Second acts are hard, whether you’re switching careers, releasing a second album or opening a follow-up restaurant. With the latter, the easiest ways forward is to copy the same template as the original or dilute your idea for a wider audience. Sometimes, second restaurants feel like poorly-planned spill-over rooms for the original or are actively worse. The guys behind The Smoking Goat, one of my favourite restaurants of 2014, have taken a different tack with their follow-up Kiln.
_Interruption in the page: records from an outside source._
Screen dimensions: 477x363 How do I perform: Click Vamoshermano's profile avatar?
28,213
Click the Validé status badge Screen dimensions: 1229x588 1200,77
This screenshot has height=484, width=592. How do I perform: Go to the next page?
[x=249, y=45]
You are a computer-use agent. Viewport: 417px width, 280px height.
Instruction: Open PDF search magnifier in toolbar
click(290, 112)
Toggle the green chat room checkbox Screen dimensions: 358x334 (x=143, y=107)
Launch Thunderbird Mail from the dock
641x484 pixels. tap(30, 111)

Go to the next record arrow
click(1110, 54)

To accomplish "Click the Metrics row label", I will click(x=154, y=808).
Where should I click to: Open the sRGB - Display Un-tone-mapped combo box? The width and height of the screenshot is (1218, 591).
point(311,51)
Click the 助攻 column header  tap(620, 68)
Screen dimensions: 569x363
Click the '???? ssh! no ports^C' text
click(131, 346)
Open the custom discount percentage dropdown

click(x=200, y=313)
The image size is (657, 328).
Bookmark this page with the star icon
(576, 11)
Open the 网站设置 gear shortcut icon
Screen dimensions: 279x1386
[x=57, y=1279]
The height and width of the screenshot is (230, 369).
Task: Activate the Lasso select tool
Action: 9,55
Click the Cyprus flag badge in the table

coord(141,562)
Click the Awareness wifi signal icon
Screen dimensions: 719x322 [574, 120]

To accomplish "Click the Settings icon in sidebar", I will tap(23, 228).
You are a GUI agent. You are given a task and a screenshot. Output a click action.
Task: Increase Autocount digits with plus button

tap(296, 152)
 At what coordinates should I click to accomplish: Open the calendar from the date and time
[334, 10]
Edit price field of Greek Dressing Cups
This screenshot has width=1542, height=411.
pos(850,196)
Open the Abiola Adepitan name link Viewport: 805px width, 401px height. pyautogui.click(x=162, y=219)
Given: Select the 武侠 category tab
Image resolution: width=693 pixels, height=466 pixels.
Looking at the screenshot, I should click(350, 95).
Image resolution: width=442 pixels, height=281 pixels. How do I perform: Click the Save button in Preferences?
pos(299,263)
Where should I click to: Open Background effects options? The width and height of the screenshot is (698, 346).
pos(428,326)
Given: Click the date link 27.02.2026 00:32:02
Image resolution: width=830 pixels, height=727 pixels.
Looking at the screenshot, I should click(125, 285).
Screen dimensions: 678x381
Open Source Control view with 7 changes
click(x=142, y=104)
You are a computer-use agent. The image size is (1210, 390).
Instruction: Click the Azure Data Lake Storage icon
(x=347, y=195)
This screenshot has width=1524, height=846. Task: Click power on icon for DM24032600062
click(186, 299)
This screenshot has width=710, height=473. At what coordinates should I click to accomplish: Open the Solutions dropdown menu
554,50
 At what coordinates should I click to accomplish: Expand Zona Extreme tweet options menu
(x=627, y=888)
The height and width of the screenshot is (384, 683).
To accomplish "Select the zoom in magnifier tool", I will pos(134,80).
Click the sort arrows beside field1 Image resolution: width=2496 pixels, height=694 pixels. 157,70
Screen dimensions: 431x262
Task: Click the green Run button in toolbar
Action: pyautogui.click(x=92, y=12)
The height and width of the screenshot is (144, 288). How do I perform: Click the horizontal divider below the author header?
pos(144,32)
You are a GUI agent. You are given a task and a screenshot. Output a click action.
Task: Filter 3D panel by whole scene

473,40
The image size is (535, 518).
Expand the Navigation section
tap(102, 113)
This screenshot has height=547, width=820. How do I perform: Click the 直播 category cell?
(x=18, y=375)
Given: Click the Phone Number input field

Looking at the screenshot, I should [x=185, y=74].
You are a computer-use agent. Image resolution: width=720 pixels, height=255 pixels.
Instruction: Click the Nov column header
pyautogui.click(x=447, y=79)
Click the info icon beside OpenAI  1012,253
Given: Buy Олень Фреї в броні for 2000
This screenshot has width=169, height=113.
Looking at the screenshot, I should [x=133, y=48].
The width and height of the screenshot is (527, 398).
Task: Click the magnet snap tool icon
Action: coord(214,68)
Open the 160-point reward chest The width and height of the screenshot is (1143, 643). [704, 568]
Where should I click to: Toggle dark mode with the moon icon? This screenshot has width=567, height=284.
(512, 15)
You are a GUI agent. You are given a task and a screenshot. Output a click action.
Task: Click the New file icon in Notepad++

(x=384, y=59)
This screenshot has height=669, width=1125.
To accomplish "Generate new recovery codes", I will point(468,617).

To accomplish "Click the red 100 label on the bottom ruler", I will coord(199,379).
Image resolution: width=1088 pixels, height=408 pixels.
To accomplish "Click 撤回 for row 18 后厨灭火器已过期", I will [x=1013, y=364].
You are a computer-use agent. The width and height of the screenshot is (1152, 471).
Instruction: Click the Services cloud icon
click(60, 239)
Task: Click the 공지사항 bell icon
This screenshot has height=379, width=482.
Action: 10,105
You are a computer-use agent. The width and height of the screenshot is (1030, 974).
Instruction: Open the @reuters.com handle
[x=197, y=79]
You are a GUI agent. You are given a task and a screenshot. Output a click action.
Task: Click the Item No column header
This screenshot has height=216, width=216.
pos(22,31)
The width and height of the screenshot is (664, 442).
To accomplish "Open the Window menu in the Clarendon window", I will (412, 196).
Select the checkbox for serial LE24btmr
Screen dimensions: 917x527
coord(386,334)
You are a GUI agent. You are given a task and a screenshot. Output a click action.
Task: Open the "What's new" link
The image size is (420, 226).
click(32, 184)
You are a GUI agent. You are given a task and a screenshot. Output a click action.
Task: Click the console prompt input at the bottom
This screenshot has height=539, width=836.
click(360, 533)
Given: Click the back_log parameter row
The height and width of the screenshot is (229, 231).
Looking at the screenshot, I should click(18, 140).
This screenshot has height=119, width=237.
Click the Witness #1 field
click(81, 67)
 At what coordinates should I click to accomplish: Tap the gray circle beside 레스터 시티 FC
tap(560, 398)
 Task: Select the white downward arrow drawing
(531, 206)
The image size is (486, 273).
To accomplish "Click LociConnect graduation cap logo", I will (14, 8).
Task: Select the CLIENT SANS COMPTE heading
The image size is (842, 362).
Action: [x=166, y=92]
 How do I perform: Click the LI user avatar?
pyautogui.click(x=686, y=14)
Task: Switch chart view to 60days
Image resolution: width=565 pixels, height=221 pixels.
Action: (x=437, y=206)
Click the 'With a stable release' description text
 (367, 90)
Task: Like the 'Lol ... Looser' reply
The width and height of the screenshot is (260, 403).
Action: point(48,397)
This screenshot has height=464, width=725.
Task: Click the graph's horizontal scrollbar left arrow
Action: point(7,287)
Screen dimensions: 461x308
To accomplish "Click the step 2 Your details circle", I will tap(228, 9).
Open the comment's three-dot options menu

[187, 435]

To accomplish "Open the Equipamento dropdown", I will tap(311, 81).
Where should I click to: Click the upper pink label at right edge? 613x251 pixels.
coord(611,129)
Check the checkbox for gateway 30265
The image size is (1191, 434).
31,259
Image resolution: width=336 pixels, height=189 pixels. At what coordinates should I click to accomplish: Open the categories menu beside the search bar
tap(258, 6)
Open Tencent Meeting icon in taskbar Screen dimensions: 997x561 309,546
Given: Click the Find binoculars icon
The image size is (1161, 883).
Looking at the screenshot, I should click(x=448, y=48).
Located a short walk away from the original in Soho, Kiln has taken over the premises of what was an old-school Soho Italian cafe and is thus only slightly less cramped than its forebear. It does at least shed the dive bar feel of The Smoking Goat, which was always part of the Goat’s charm while simultaneously holding it back.

kiln basement dining room

Norwegian wood.

Whereas the Goat had a short, focussed menu on Thai-esque barbecue along with a handful of other dishes such as curries, Kiln takes in a slightly wider swathe of other northern Thai dishes with occasional forays into neighboring countries. The end result is an experience that, while having echoes of the Goat, is also very different.

largest table downstairs at kiln

Only the basement tables at Kiln are bookable and only for groups of four or more. Apparently.

First things first

It would’ve been easy for the lamb skewer to have been little more than a weak kebab homage. Although the fat wasn’t as well rendered and rich as I would’ve liked, the meat was almost beef-like in its density. Although the dusting of cumin was only modest, this was still a subtly pleasing skewer of baby sheep – it’s worth having two.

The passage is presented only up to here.